Integrating employee experience and customer experience data opens a host of opportunities for driving business value.
As we edge closer to the start of a new year, revisiting employee experience (EX) for 2023 should be very much on the minds of HR and other business leaders—and, as I noted in a previous post, the outlook for related technology spending looks strong.
This is good news, and opportunities to improve, if not transform, EX are plentiful, from modernizing the company intranet, to providing actionable insights, establishing seamless communications and training, and so much more. For those companies that haven’t yet done so, I’d also encourage adoption of a “better together” strategy that links EX to customer experience (CX), another critically important initiative for most.
In our Employee Experience & Workforce Engagement: 2022-23 research study of 250 companies across the globe, we found that 55.2% of the most successful companies, as determined by revenue growth, cost reduction, employee satisfaction gains, and employee retention improvements, vs. 44.4% of our non-success group, correlate EX and CX improvements. In fact, across 14 EX goals , this resulted in the biggest success correlation—ahead of initiatives like building shared communities of interest, providing engagement insights, and measuring collaboration tool to guide productivity improvements.

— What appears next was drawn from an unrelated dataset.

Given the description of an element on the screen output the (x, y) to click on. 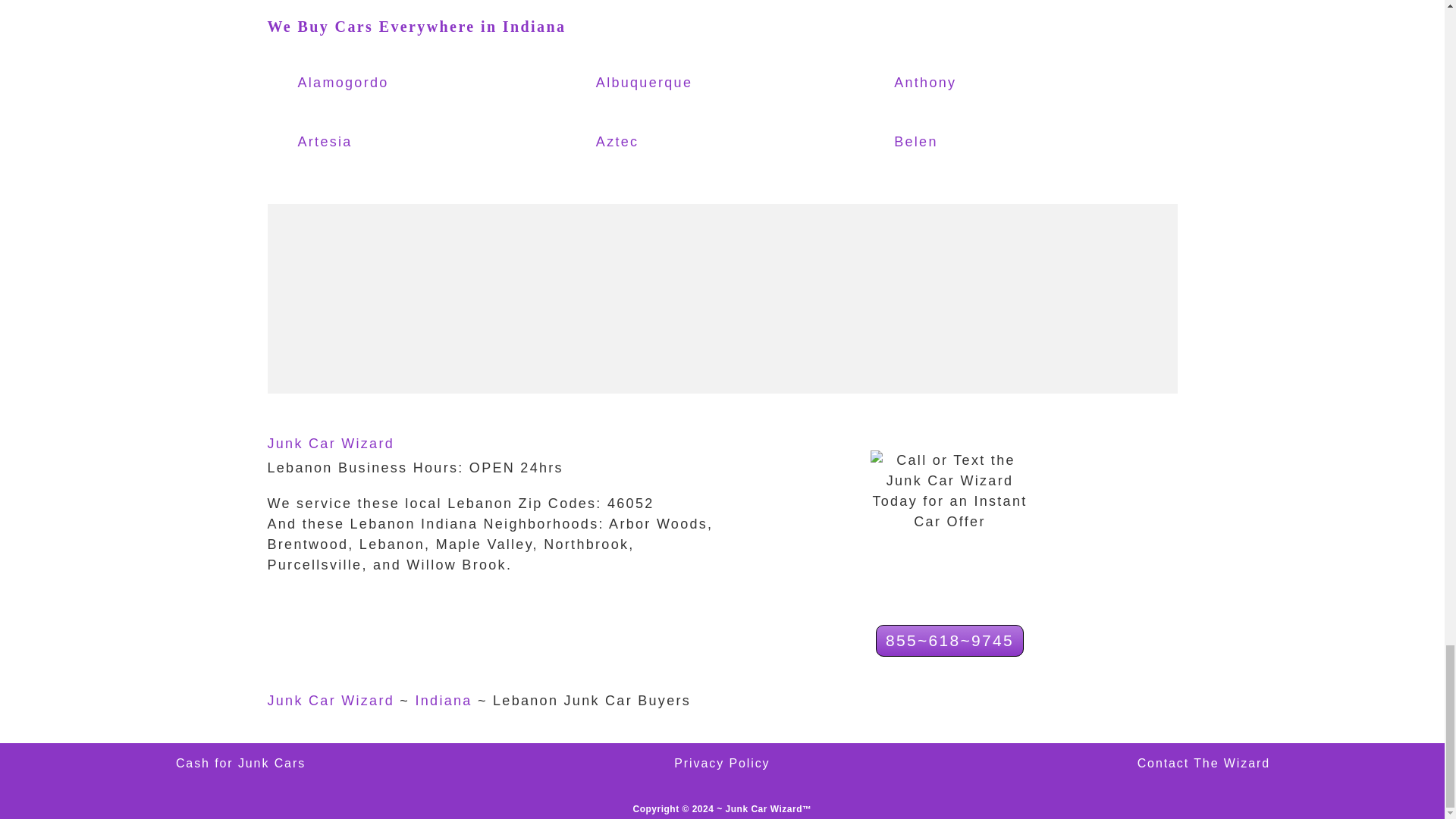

At a high level, correlating EX and CX data allows business leaders to understand how EX impacts specific customer experiences, as well as the customer relationship overall. EX here mostly applies to customer-facing employees, whether they are contact center agents, sales personnel, service professionals, and so on. But as we found in our EX study, 65.5% of companies use the same set of EX tools to support both their knowledge workers and their customer-facing workers. As such, they can take a big-picture view to determine overall how EX programs are benefiting, or not, the customer experience.